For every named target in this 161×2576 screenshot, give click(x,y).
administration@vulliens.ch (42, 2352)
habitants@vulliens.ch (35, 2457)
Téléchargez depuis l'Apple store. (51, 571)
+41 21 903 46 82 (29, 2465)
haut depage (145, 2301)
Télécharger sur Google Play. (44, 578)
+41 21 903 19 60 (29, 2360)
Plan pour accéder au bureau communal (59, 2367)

...

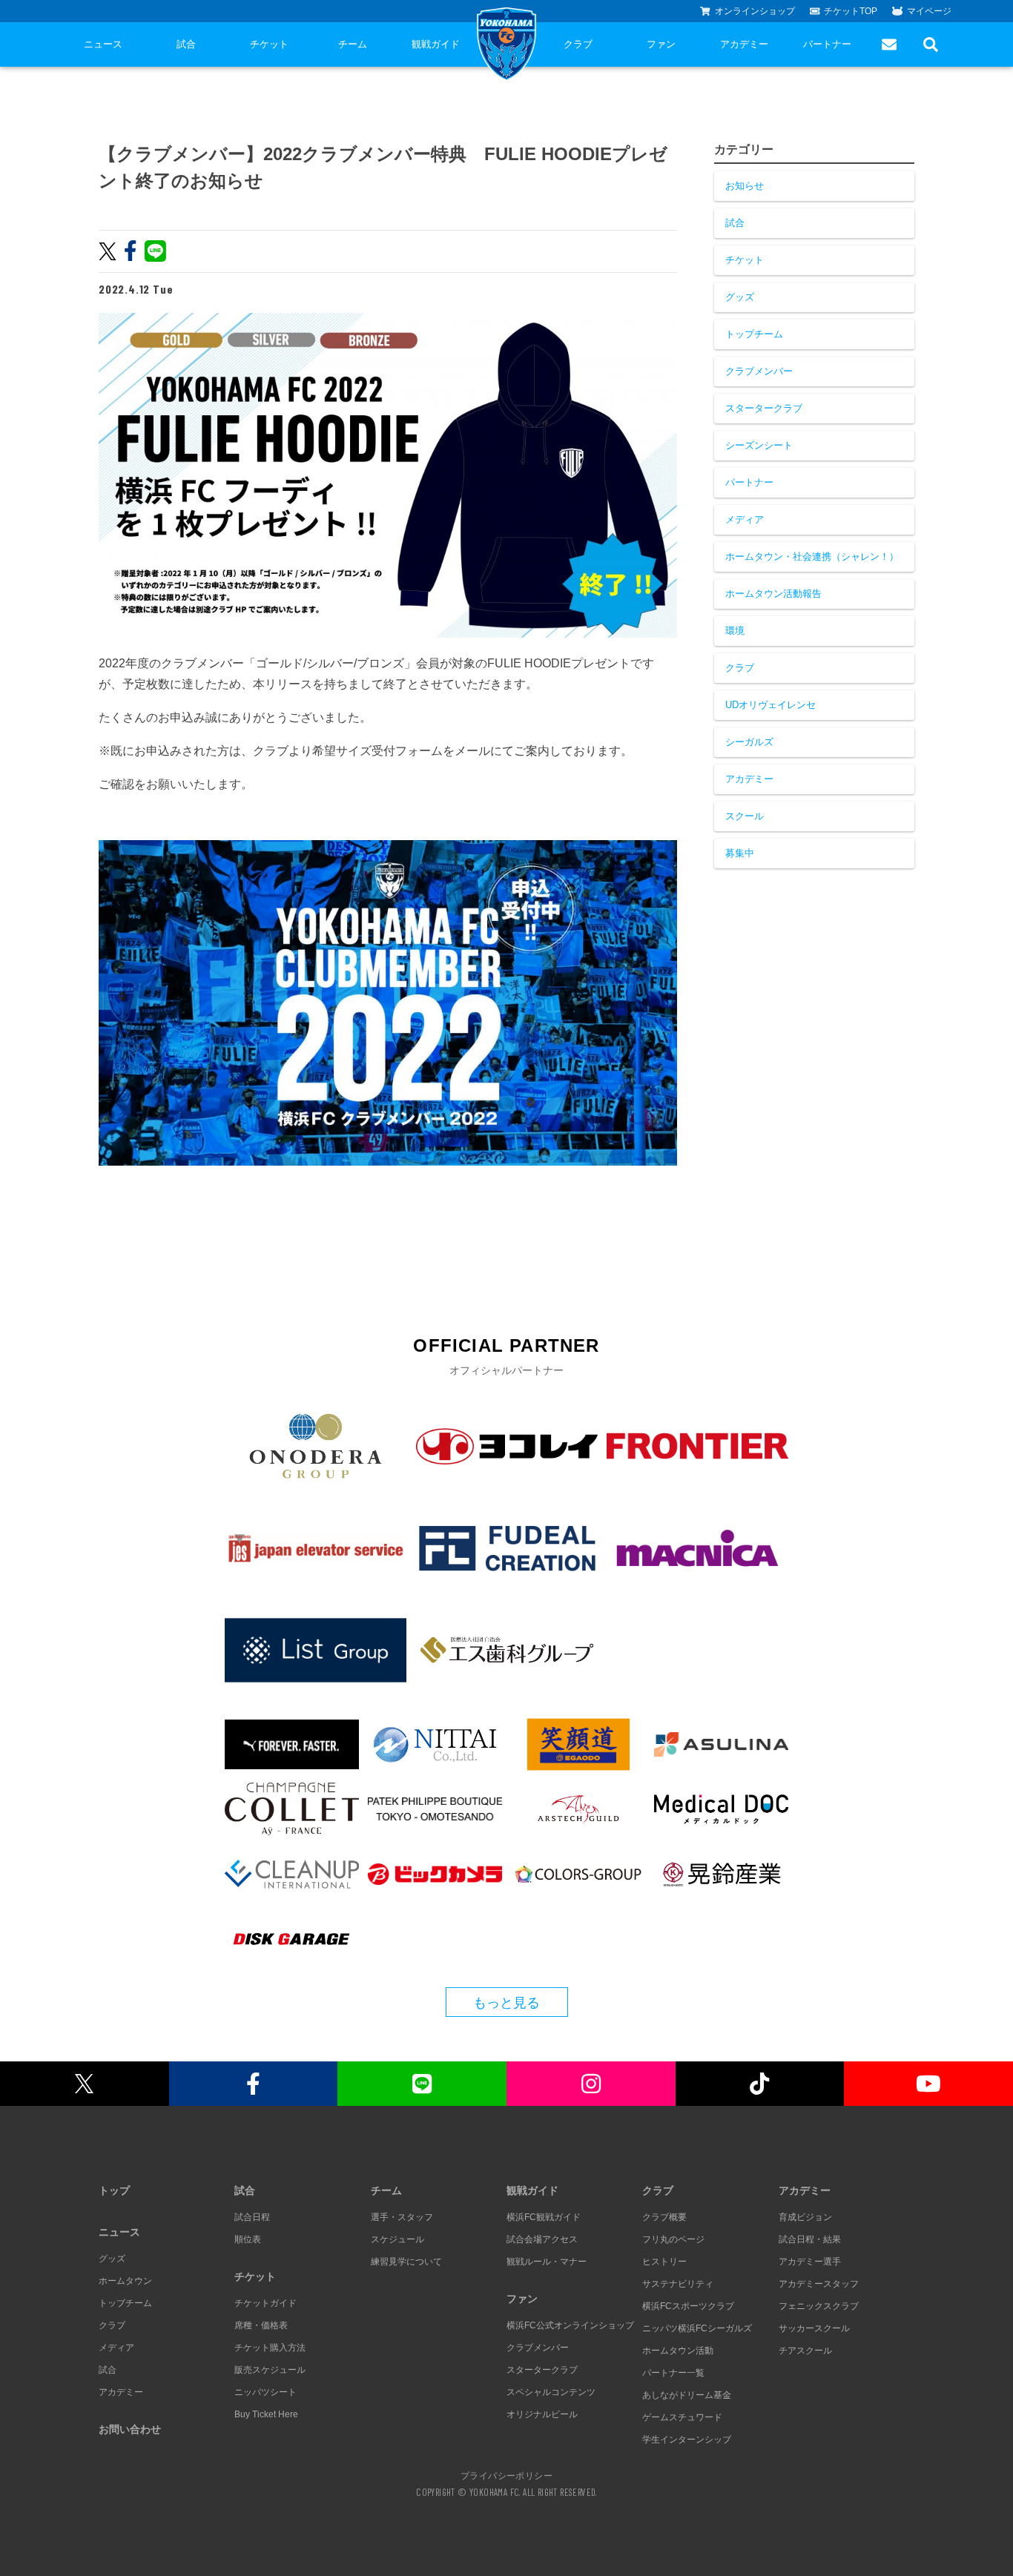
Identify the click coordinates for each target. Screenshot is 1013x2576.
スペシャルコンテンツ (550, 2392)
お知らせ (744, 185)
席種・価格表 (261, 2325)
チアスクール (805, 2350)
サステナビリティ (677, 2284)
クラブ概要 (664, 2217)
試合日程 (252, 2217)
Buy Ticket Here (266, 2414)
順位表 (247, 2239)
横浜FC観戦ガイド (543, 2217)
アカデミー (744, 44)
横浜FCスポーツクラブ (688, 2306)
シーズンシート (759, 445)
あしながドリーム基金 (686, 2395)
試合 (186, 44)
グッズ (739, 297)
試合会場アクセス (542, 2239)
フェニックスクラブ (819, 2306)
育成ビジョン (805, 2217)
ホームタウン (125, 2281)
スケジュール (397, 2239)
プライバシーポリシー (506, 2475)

■ **WHAT TO DO**
Given the records above, reproduce precisely and only the lines between the line holding "administration@vulliens.ch (42, 2352)" and the line holding "Plan pour accéder", inclusive.

■ **YOUR RESPONSE**
administration@vulliens.ch (42, 2352)
habitants@vulliens.ch (35, 2457)
Téléchargez depuis l'Apple store. (51, 571)
+41 21 903 46 82 (29, 2465)
haut depage (145, 2301)
Télécharger sur Google Play. (44, 578)
+41 21 903 19 60 (29, 2360)
Plan pour accéder au bureau communal (59, 2367)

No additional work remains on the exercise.